- Stored records
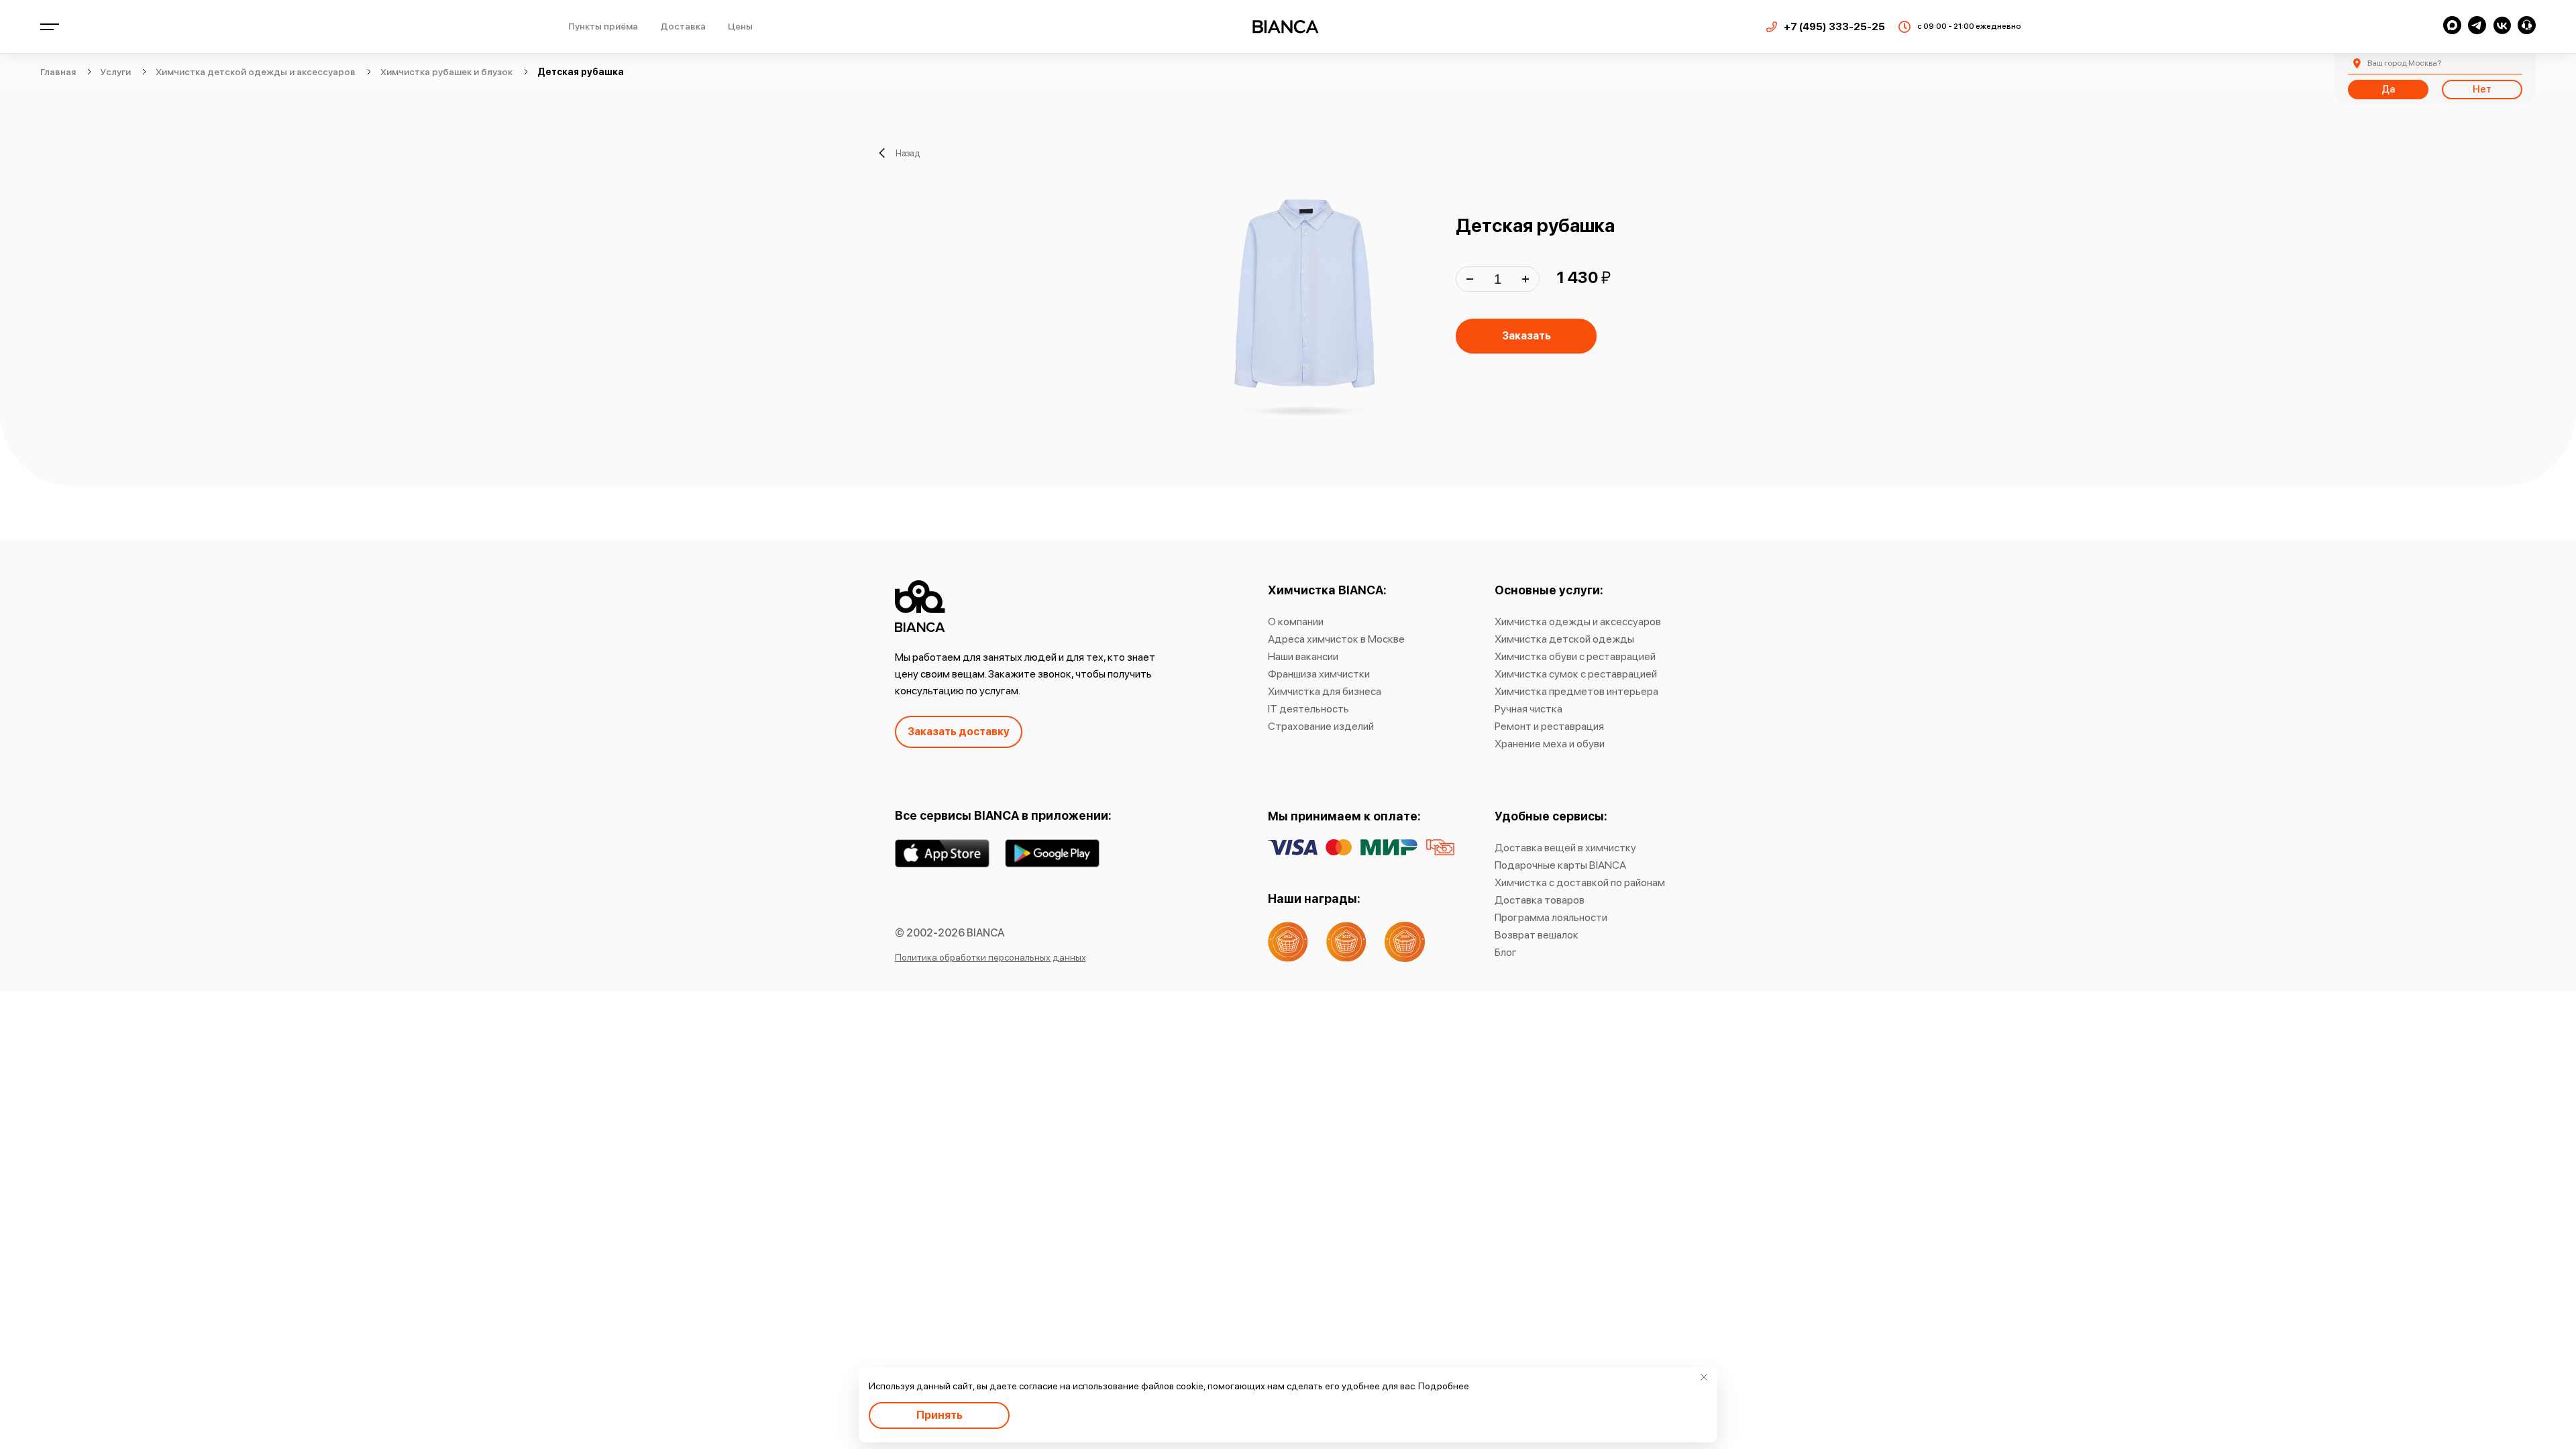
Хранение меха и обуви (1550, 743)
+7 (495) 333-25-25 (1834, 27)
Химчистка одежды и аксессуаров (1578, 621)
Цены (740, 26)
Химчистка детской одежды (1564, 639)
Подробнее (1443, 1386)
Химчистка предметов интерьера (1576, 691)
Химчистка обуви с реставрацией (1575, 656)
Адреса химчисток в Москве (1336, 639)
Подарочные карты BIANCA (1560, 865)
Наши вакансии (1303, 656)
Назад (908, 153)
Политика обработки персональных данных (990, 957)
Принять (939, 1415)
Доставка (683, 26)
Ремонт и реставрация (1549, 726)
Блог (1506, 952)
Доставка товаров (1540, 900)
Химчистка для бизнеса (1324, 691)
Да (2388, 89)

- Activity
Output only the lines from the one holding "Подробнее (1443, 1386)" through the last line above, exactly as they appear.

- Result
Подробнее (1443, 1386)
Химчистка предметов интерьера (1576, 691)
Химчистка обуви с реставрацией (1575, 656)
Адреса химчисток в Москве (1336, 639)
Подарочные карты BIANCA (1560, 865)
Наши вакансии (1303, 656)
Назад (908, 153)
Политика обработки персональных данных (990, 957)
Принять (939, 1415)
Доставка (683, 26)
Ремонт и реставрация (1549, 726)
Блог (1506, 952)
Доставка товаров (1540, 900)
Химчистка для бизнеса (1324, 691)
Да (2388, 89)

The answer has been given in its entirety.